Arrivée à l’extérieur, sur cette immense place baignée de soleil, face à la pyramide de verre, je m’écroulai par terre, à bout de souffle, à bout de force. Même mon cri primaire refusait de quitter ma trachée, se transformant en un râle baveux pour le moins dégoûtant. Un bruit amusant, à en croire le sourire en coin de mon mystérieux skateur. Par leurs battements frénétiques, mes paupières tentèrent de chasser mon incrédulité, en vain. De quoi donner à mon visage une expression de gamine arrêtée dans son caprice par la réaction inadéquate de ses parents. Loin de s’en formaliser, le jeune homme s’accroupi devant moi, un paquet de cigarettes ouvert entre la main, tendu dans ma direction, tandis que l’une d’entre elles se consumait à son aise entre ses lèvres si particulières. Si celle du dessous arborait de franches courbes, celle du haut semblait disparaître chaque fois qu’il fermait la bouche. Un reniflement plus tard, mes doigts se refermèrent sur un filtre alors qu’un vague « merci » gargouillait dans ma gorge.
– Fred, dit-il en souriant de plus belle, ses yeux noisette pétillant d’étincelles sans que je comprenne pourquoi.
– Lilou, répondis-je du tac au tac, le cerveau trop englué pour questionner son intérêt.
– Joli, commenta-t-il tandis que son briquet claquait entre nous, allumant une flamme inconnue au font de mon cœur.
Les pommettes en feu, je laissai mon nez plonger vers l’avant en même temps que l’extrémité de ma sucette à cancer qui s’embrasa dans un crépitement chaleureux. N’ayant pas fumé depuis un – trop – long moment, je tirai cette bouffée comme si le sort du monde en dépendait, au mépris des vertiges que cet apport de nicotine provoquait en moi. Ils me donnaient l’étrange impression de sentir la rotation de la terre et, à chaque première cigarette, je les savoure encore.
– C’est Géricault qui te fait cet effet ? demanda Fred d’un ton léger, plus amusé que gêné par la situation.
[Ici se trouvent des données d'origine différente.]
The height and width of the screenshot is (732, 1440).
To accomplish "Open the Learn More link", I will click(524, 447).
Ou bien c’est moi ?
– Non, c’est… Tu… balbutiai-je avant de saisir le but de ses mots. T’es con ! m’empressai-je de rajouter en lui octroyant une poussée molle, trop pour lui arracher un quelconque vacillement.
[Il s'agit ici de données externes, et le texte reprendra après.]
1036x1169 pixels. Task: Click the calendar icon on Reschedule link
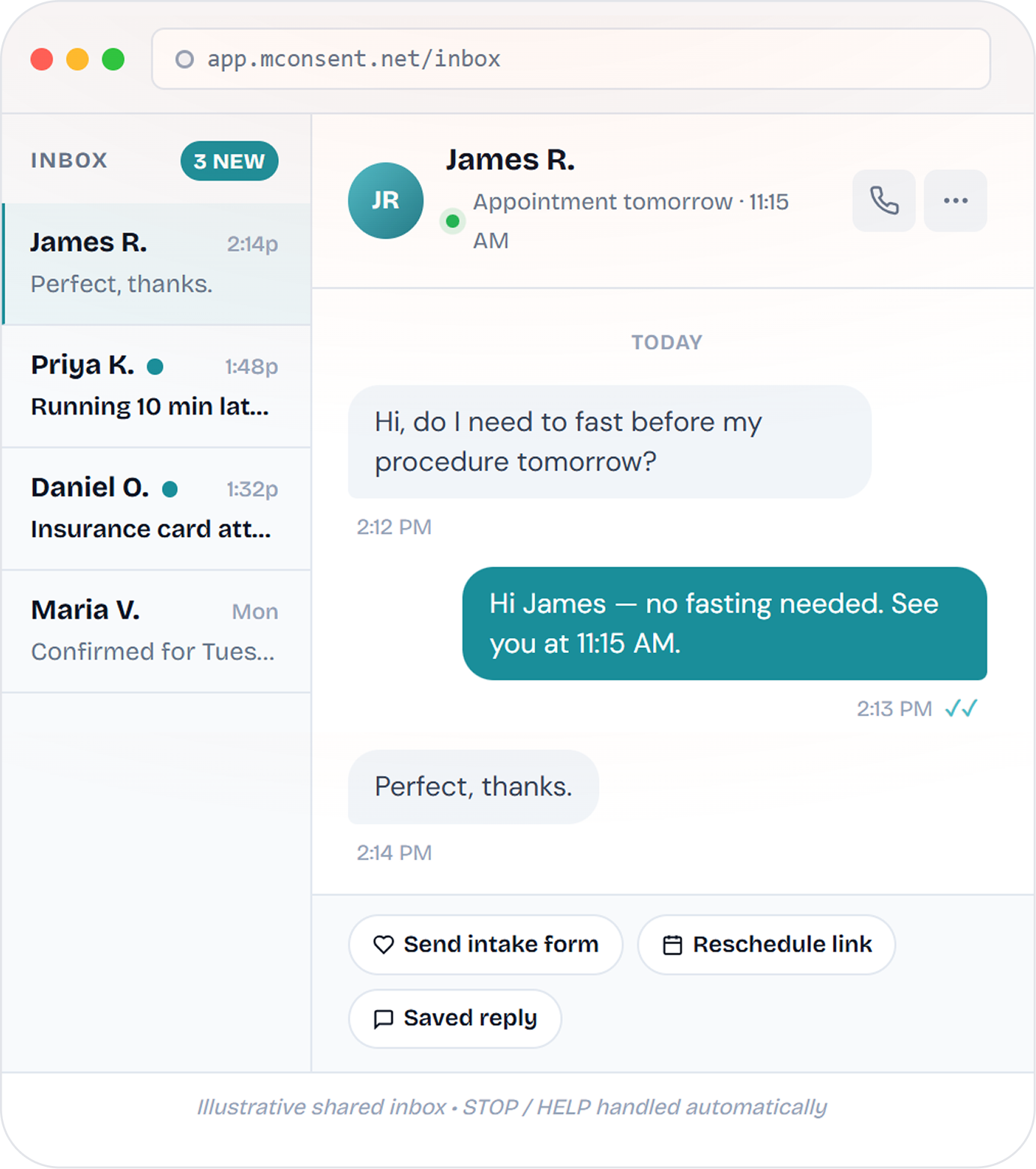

– Dit celle qui se tartine la face avec de l’encre, s’esclaffa-t-il de sa voix grave, faisant vibrer mon âme au même diapason.
Puisque ma vie m’échappait, je ne cherchai pas à résister et me joint à lui, libérant mes émotions si longtemps contenue dans ce fou rire franc. Nous passâmes le reste de la journée ensemble et toutes les suivantes, jusqu’à aujourd’hui, treize ans plus tard. Je pourrais en raconter, des anecdotes. Ma fugue, la nôtre, nos combats pour gagner notre indépendance, nos délires, nos prises de têtes, nos jeux, nos coups de gueules…
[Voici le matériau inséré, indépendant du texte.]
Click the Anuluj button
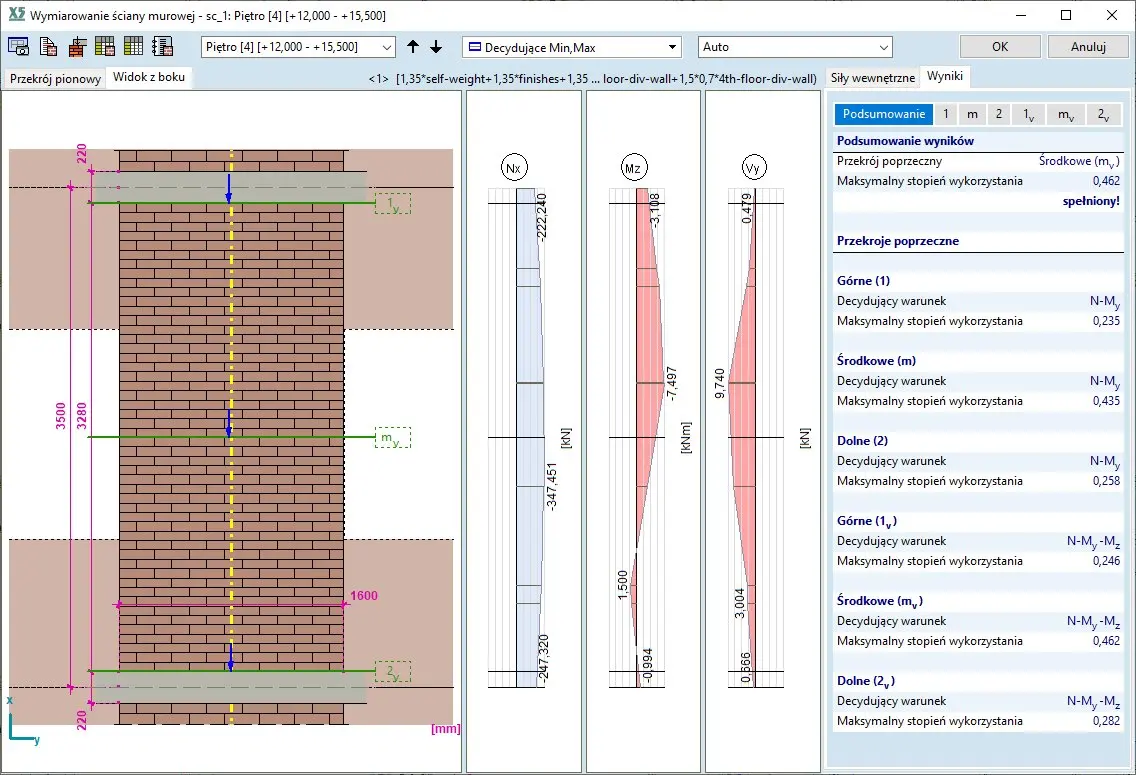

Non, nous ne sommes pas parfaits. Notre vie ne ressemble pas à un film hollywoodien. Mais nous nous aimons, avec sincérité. Dans ce monde de fou, il est mon roc et moi, sa bouée. Aujourd’hui, je peux le dire, je n’ai aucun regret, même plus de rancune. Ce chemin m’appartient et, en ôter la moindre bosse, le moindre creux, modifierait celle que je suis devenue en grandissant à ses côtés. De fille, je suis devenue femme et mère. De folle-bizarre pour les autres, je suis devenue la romancière à la lueur de ses prunelles noisette.
Non, maman, je ne remplacerai jamais celle qui nous a quitté à l’aurore de sa vie. Non, papa, je ne deviendrai jamais ingénieure ou médecin. Je suis moi, que cela vous plaise ou pas.